# PROBLEM
Restrict the output to the lines below starting at the one that contains "Choose Lost Follower from the list" and ending at the one that contains "The height and width of the screenshot is (725, 1221).", and restate them word for word, both ends included.
......
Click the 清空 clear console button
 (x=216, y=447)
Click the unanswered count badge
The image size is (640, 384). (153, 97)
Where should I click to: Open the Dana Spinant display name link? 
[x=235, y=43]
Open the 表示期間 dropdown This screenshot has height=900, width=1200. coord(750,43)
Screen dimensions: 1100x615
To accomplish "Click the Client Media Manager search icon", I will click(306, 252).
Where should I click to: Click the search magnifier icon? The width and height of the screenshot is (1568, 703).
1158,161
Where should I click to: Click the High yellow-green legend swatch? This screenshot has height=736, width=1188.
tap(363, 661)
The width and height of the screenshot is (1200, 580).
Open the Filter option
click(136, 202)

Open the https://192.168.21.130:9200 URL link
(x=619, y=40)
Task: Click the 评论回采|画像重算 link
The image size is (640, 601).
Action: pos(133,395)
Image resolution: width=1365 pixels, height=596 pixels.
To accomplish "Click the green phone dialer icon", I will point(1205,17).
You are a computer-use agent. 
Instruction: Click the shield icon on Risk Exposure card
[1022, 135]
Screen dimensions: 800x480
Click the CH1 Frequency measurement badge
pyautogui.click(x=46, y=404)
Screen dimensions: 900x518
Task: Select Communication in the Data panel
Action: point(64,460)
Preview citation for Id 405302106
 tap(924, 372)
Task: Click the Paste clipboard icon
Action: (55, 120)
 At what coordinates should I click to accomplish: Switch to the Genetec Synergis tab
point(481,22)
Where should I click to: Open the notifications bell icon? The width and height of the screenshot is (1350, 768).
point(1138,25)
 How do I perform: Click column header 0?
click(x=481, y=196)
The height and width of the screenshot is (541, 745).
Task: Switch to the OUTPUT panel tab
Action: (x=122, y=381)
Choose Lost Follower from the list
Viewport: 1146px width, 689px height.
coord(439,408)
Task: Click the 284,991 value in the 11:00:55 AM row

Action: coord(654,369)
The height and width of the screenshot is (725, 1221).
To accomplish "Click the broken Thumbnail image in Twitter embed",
......
# ANSWER SECTION
Choose Lost Follower from the list
Viewport: 1146px width, 689px height.
coord(439,408)
Task: Click the 284,991 value in the 11:00:55 AM row

Action: coord(654,369)
The height and width of the screenshot is (725, 1221).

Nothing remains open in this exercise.